В конце концов, как позже объясняли в степях, наводящая ужас репутация Ван’йэня и его всадников заставила окружившую их катайскую армию развернуться и бежать на юг, подобно трусливым псам, какими они и были. Ван’йэнь мог бы снова пуститься за ними в погоню, но он вернулся с триумфом в степи и там получил известие о том, что Янь’по ушел к Повелителю Неба.
Ван’йэнь принял клятву верности от тех, кто принес ему это известие. Выпил кумыса с вождями своего племени. Узнав о том, что нашлись глупые претенденты на престол в Центральной столице, он немедленно отправился на северо-запад – с половиной армии. Остальные его солдаты остались в Южной столице на тот маловероятный случай, если катайцы решат двинуться на север. В этом случае их надо будет наказать, как трусливых собак, какими они и являются.
Новый император степей был коронован в начале зимы. Для этого случая пленные ювелиры изготовили новую корону, вставив в нее драгоценные камни, захваченные во время разграбления Ханьцзиня.
Император Ван’йэнь поклялся во время обрядов, проведенных шаманами с барабанами и колокольчиками, принять на себя ответственность за все степные племена и выполнять свой долг перед ними и Повелителем Неба.
Он прожил недостаточно долго, чтобы сколько-нибудь преуспеть в этом. Он умер на следующее лето, все еще молодым и полным сил.
Он погиб не в бою, что было бы почетной смертью, и не умер от старости, как старейшина своего народа. Смертоносный укус паука вынудил лекарей отпилить ему правую ногу, а после этого началась гангрена, как часто бывает. В минуты последней агонии слышали, как Ван’йэнь громко зовет брата. Повторяет его имя снова и снова и что-то дико кричит, что-то насчет танца и костра.
Его правление продолжалось пять месяцев. После началась жестокая борьба между преемниками.
Мир между новой степной империей и Катаем, тем не менее, продлился более двухсот лет. Текли реки и годы, граница проходила по реке Вай, торговля почти не прерывалась, шел обмен дипломатами и даже подарками к дням рождений между постоянно меняющимися императорами.
* * *
Страх и ярость не отпускают ее даже в тишине «Восточного склона», а осенние и зимние ночи она проводит без сна. По утрам в холодные дни она чувствует себя усталой, готовой расплакаться.

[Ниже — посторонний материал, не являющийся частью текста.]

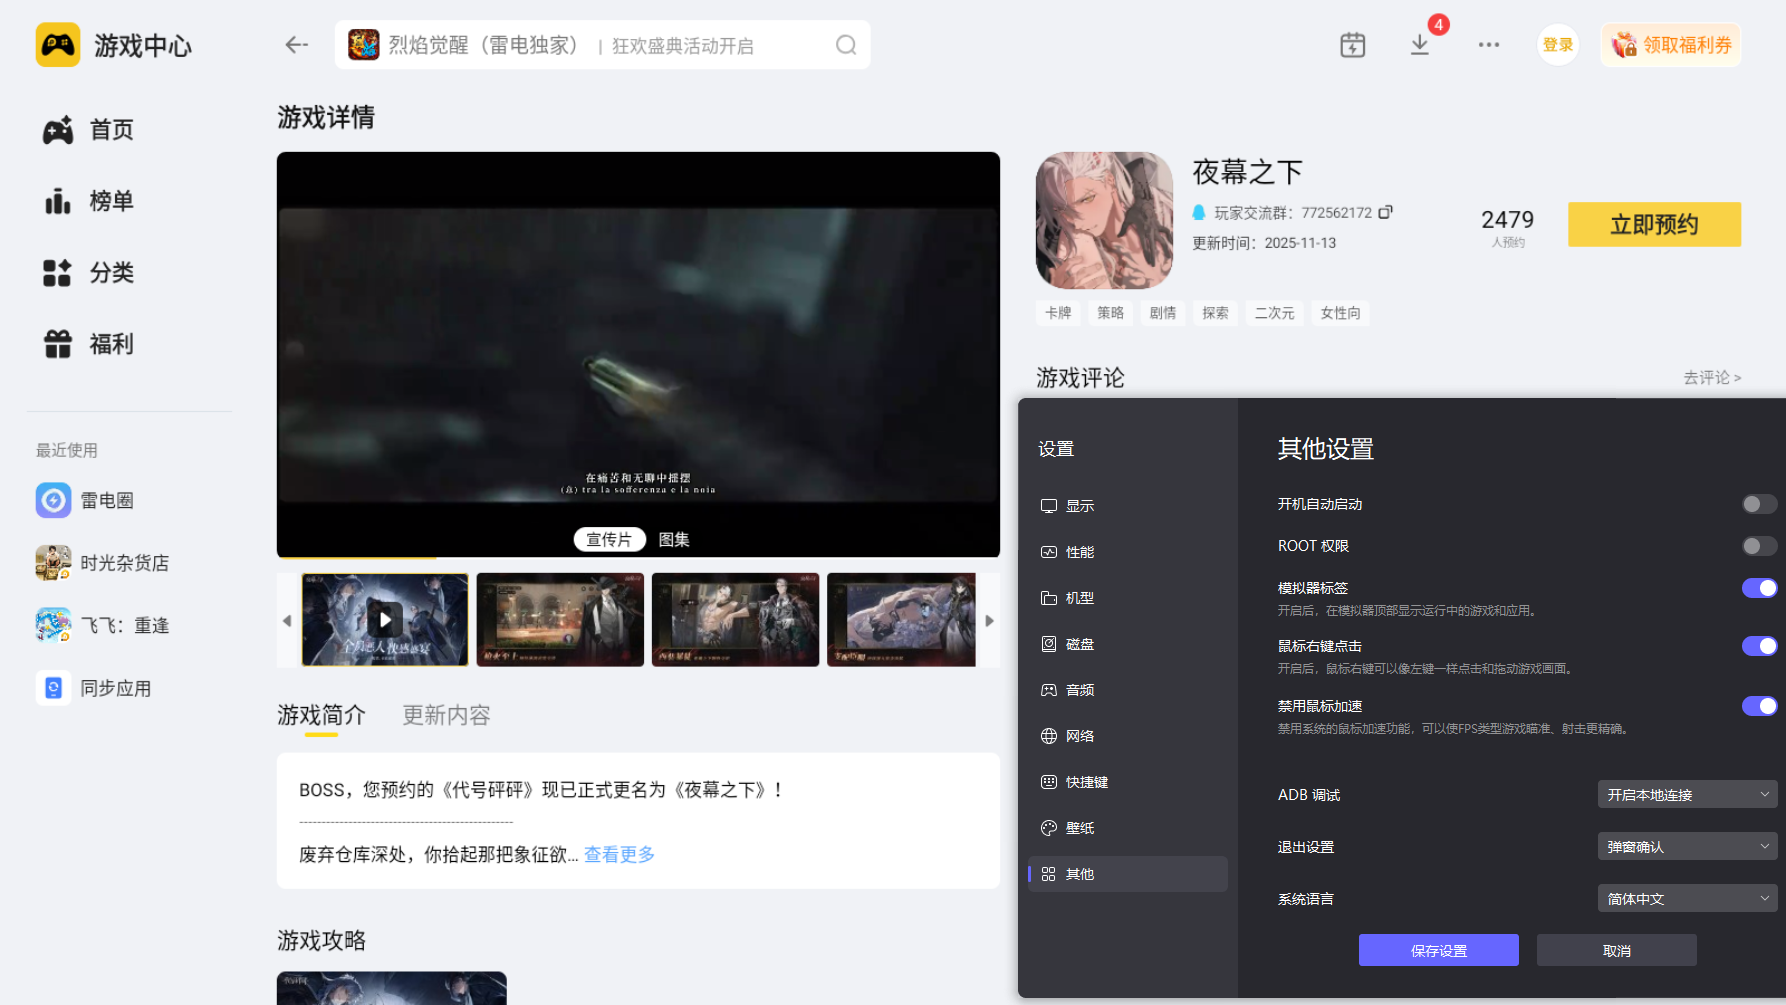Switch to the 更新内容 tab

pyautogui.click(x=445, y=714)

Дело не только в том, что она всего лишь женщина. Никто из мужчин не смог ничего добиться. Она думает о Цзыцзи, о Ван Фуине, о братьях Лу. Чао даже побывал в Шаньтуне, говорил с первым министром.

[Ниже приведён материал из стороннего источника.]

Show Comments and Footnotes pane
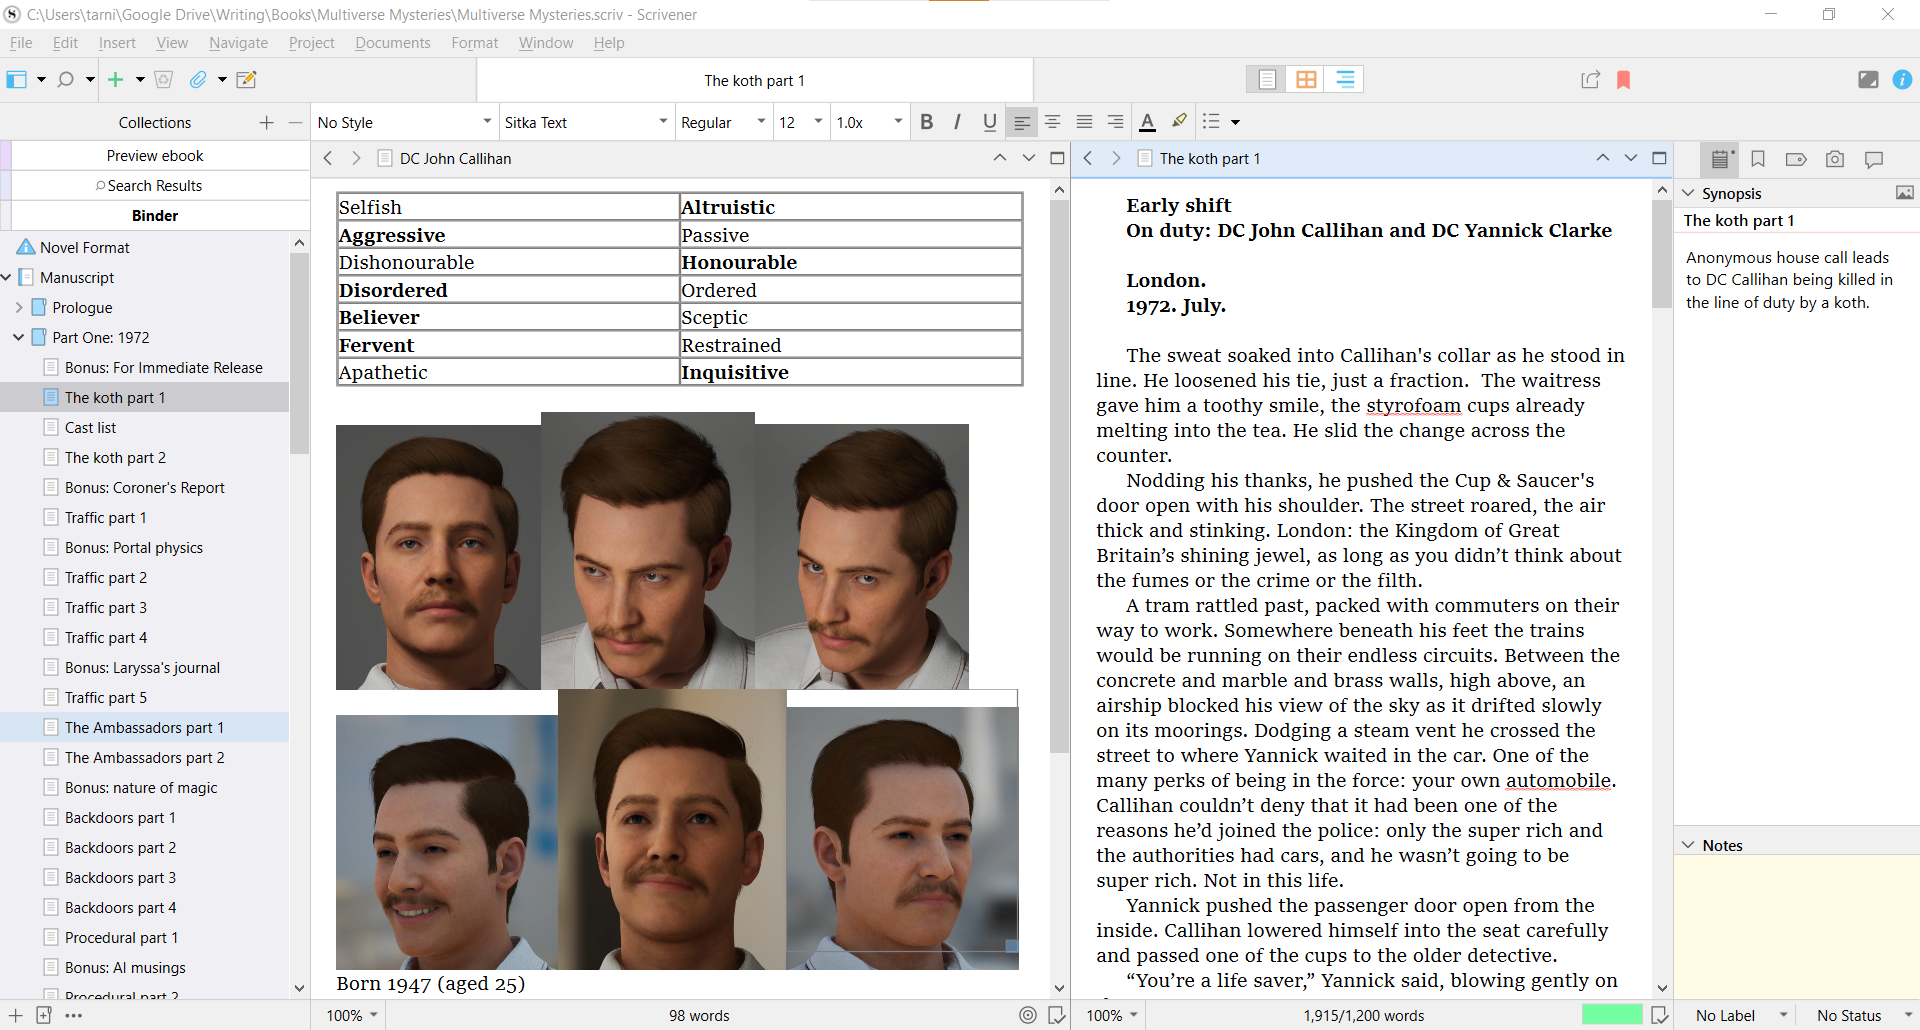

Дайянь сидит в тюрьме, предназначенной для него одного. «Такая честь», – с горечью думает она. Она беспомощна, она в ярости.
Когда ее отцу приказали отправиться на остров Линчжоу, она заставила себя предпринять шаги, которые считались неподобающими для женщины. Она написала ко двору императора. Она помнит, сколько раз переписывала это письмо, чтобы иероглифы были идеальными.

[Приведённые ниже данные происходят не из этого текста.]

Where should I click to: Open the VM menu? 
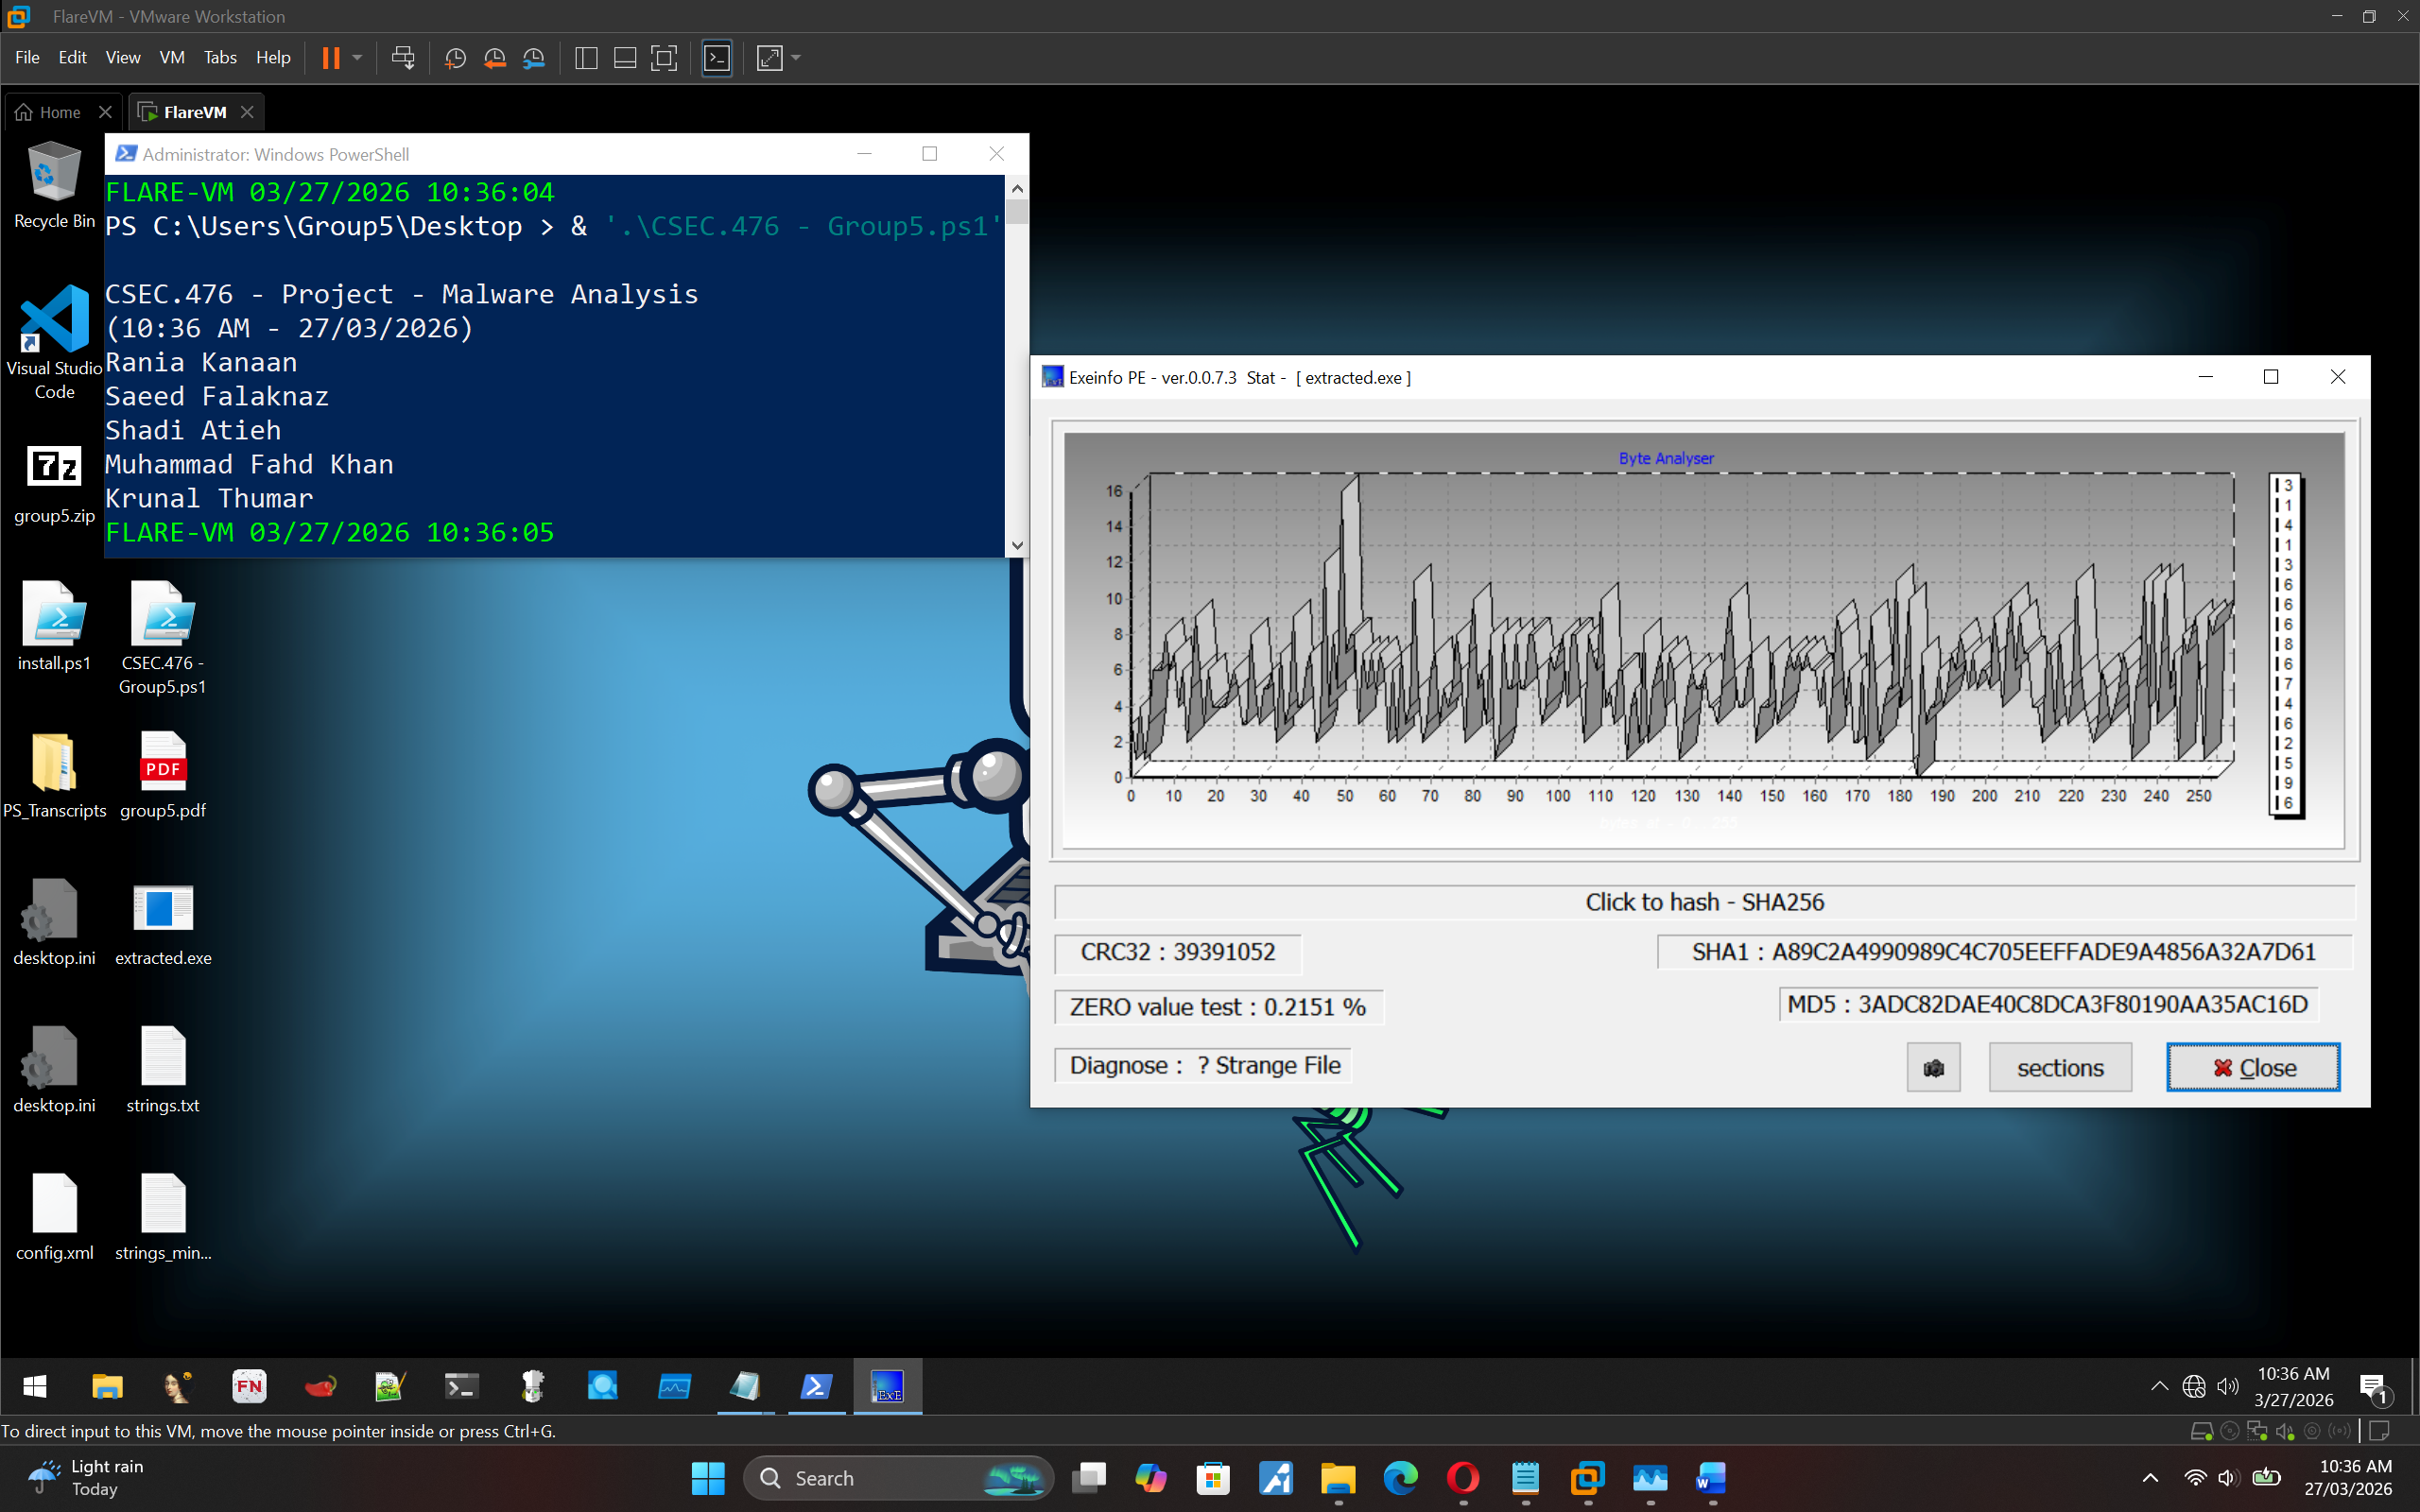[171, 58]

И она спасла жизнь отцу. Она также помнит, как ждала в темноте убийцу, о котором ее предупредили. Она может вспомнить, пережить заново тот гнев, который руководил ею, когда она сама наносила удары тому человеку. Она была его мишенью. Ее тело, ее жизнь. Никакой судебный чиновник не должен был нанести эти первые удары вместо нее.